**EXERCISE PROMPT**
Extract from the entries below, exactly as given, only the lines from the line containing "Пікір қалдыру (75, 2367)" to the line containing "Krycí jména (64, 2271)", both lines included.

(SUPPLIED DATA begins)

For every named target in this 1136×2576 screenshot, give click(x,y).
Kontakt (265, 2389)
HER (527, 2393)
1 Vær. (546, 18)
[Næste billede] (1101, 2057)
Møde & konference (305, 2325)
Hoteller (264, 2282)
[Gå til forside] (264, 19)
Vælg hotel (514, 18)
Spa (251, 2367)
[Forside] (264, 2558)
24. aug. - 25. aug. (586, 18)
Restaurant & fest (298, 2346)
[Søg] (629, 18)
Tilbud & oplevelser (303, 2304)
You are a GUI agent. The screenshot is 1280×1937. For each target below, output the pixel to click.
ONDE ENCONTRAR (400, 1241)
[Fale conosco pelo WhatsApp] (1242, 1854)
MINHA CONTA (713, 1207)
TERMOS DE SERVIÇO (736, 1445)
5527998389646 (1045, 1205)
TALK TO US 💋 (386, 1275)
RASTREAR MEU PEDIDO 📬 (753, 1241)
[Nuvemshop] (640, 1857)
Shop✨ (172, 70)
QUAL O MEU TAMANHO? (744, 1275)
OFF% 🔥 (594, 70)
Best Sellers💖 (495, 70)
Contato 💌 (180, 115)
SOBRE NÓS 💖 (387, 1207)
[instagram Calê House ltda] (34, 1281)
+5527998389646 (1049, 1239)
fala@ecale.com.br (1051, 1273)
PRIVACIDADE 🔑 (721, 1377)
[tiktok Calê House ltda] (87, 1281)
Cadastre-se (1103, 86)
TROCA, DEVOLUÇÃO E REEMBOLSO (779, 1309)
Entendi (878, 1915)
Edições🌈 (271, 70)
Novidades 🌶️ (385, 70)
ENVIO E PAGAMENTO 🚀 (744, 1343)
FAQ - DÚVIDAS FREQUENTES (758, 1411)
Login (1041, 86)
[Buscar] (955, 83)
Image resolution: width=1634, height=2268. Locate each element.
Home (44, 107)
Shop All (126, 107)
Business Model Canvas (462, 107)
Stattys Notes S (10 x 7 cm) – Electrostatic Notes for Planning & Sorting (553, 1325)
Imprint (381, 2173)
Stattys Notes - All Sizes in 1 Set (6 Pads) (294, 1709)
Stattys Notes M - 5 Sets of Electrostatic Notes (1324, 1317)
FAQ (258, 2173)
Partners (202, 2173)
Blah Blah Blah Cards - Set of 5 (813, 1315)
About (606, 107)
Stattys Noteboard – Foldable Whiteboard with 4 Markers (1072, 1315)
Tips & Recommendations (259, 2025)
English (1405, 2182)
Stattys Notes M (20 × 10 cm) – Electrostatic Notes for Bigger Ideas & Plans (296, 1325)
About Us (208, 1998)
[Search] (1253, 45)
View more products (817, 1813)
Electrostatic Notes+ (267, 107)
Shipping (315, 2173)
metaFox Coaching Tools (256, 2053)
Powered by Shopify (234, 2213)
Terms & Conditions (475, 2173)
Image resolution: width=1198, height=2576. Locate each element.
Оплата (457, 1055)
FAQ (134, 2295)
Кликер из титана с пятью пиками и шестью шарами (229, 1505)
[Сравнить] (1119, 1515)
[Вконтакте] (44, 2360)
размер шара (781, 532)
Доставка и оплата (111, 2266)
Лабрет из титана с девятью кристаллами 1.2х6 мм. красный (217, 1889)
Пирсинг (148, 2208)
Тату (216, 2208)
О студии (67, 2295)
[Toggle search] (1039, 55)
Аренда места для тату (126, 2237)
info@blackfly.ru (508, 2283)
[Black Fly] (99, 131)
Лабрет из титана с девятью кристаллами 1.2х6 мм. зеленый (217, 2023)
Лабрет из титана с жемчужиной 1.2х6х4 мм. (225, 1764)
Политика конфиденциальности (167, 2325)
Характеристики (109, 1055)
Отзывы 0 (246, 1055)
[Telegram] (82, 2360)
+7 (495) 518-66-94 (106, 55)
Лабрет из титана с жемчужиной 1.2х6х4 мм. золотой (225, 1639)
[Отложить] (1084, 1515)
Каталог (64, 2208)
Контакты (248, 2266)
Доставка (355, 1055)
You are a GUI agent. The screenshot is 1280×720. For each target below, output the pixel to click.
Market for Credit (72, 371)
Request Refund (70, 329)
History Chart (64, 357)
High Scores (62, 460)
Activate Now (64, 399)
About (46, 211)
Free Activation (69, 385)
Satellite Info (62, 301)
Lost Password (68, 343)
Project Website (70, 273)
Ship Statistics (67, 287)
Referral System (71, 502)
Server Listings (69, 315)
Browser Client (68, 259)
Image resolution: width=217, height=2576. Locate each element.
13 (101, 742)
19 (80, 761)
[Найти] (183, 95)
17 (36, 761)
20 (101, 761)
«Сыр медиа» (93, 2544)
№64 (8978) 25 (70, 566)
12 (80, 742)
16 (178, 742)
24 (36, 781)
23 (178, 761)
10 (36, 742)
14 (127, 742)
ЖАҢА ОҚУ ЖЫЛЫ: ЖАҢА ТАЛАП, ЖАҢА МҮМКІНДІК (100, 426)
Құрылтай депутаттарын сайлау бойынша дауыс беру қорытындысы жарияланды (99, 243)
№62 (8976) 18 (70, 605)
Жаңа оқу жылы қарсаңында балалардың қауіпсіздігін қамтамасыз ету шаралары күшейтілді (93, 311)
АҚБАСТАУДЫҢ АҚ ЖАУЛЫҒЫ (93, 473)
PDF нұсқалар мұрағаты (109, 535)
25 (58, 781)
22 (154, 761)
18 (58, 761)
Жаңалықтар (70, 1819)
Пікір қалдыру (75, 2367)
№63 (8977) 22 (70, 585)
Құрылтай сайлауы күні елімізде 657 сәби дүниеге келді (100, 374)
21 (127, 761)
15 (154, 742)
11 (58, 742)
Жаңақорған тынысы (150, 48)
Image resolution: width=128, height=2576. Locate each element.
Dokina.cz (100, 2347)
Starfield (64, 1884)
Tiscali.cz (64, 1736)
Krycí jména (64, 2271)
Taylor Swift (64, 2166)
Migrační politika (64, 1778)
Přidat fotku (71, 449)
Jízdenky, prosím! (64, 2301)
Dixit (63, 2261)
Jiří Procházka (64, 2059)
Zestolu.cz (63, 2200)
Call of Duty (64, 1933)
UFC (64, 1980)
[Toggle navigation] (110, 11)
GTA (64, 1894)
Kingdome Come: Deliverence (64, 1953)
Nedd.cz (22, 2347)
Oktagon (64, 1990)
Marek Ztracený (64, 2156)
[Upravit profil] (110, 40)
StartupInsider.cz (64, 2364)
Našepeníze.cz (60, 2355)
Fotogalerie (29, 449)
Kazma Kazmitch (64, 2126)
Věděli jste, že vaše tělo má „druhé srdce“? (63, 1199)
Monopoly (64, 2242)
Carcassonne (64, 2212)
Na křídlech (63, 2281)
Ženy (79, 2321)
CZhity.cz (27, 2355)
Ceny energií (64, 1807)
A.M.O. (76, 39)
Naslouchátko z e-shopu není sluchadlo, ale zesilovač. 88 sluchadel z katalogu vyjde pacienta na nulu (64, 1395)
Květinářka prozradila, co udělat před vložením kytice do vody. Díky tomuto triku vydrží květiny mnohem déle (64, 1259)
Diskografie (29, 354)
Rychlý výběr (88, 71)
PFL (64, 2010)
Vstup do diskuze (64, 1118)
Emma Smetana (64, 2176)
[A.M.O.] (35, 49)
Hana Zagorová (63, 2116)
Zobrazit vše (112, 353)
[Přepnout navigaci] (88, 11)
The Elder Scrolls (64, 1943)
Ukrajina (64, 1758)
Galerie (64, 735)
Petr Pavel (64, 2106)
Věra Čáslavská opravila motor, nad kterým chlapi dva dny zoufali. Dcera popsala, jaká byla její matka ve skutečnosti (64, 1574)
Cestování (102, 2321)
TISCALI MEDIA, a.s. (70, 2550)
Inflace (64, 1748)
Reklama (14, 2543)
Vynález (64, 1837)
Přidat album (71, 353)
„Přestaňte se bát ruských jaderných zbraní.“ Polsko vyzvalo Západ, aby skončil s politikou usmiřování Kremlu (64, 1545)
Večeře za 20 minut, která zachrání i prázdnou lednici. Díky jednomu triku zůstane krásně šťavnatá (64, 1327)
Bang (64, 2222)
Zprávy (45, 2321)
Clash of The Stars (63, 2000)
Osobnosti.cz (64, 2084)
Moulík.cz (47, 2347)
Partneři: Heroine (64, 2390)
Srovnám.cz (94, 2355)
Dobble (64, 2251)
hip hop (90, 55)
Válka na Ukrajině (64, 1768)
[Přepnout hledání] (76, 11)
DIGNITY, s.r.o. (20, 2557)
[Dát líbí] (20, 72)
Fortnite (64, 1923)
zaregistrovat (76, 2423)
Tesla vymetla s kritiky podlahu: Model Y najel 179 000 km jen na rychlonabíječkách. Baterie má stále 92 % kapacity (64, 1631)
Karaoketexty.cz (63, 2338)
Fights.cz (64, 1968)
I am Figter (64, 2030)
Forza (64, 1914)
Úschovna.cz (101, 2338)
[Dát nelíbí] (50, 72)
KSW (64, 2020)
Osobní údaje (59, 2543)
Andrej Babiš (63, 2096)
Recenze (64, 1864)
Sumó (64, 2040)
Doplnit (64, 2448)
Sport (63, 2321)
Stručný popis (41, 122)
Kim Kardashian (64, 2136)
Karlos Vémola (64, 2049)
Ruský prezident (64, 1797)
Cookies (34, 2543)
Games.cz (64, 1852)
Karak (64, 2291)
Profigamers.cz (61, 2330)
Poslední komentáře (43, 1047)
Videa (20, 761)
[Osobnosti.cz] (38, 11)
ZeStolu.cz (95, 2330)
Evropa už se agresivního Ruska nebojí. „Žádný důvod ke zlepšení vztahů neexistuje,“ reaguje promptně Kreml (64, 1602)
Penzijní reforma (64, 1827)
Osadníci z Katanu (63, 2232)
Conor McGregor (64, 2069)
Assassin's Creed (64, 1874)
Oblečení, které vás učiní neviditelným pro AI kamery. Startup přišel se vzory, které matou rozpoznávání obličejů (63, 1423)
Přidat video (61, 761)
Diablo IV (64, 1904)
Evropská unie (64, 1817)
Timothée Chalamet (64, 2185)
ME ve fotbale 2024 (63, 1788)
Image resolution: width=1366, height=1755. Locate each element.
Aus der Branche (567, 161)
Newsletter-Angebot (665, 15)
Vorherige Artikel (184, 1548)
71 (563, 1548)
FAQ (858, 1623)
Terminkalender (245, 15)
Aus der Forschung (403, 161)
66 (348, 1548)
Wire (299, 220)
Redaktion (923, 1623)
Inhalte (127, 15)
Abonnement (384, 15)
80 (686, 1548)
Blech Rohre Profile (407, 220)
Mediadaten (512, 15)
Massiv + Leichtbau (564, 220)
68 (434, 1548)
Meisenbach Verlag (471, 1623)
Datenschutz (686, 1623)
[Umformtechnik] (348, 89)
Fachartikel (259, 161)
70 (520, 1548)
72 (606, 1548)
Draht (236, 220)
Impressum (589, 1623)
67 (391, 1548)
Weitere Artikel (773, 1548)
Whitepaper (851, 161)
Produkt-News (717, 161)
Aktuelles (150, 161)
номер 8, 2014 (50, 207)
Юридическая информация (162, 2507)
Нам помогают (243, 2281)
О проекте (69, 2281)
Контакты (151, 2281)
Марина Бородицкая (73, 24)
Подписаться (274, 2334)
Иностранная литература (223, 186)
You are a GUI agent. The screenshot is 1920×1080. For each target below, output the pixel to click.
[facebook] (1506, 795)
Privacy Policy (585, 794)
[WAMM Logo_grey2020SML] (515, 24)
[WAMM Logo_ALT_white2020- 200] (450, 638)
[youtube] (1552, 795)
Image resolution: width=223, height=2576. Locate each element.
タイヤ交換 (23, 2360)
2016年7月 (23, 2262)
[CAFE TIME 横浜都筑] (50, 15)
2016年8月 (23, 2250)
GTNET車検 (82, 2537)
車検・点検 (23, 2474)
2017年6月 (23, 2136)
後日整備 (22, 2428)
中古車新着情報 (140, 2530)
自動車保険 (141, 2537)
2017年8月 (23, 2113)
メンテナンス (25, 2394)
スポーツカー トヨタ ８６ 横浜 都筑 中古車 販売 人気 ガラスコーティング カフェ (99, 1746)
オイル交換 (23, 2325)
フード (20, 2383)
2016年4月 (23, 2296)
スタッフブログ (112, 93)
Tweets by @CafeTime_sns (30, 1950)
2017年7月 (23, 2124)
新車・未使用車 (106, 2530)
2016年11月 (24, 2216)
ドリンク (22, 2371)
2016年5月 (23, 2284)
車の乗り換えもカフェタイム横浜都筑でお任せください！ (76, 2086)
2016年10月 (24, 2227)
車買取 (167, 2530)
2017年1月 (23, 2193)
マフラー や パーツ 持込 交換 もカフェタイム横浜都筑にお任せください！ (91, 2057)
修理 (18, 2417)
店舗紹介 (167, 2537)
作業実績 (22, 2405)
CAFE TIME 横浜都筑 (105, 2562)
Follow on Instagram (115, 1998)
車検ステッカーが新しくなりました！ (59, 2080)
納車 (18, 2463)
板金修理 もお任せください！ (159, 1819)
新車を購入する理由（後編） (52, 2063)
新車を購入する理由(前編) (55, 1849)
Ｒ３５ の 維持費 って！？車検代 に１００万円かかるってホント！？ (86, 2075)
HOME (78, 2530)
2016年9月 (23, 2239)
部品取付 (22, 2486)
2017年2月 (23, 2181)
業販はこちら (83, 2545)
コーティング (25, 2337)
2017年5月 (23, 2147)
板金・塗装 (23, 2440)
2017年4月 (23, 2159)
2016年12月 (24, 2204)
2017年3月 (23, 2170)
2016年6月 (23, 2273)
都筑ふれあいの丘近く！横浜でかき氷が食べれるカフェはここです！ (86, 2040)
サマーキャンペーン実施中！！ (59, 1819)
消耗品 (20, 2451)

(SUPPLIED DATA ends)

**FINAL ANSWER**
Пікір қалдыру (75, 2367)
№63 (8977) 22 (70, 585)
Құрылтай сайлауы күні елімізде 657 сәби дүниеге келді (100, 374)
21 (127, 761)
15 (154, 742)
11 (58, 742)
Жаңақорған тынысы (150, 48)
Image resolution: width=128, height=2576. Locate each element.
Dokina.cz (100, 2347)
Starfield (64, 1884)
Tiscali.cz (64, 1736)
Krycí jména (64, 2271)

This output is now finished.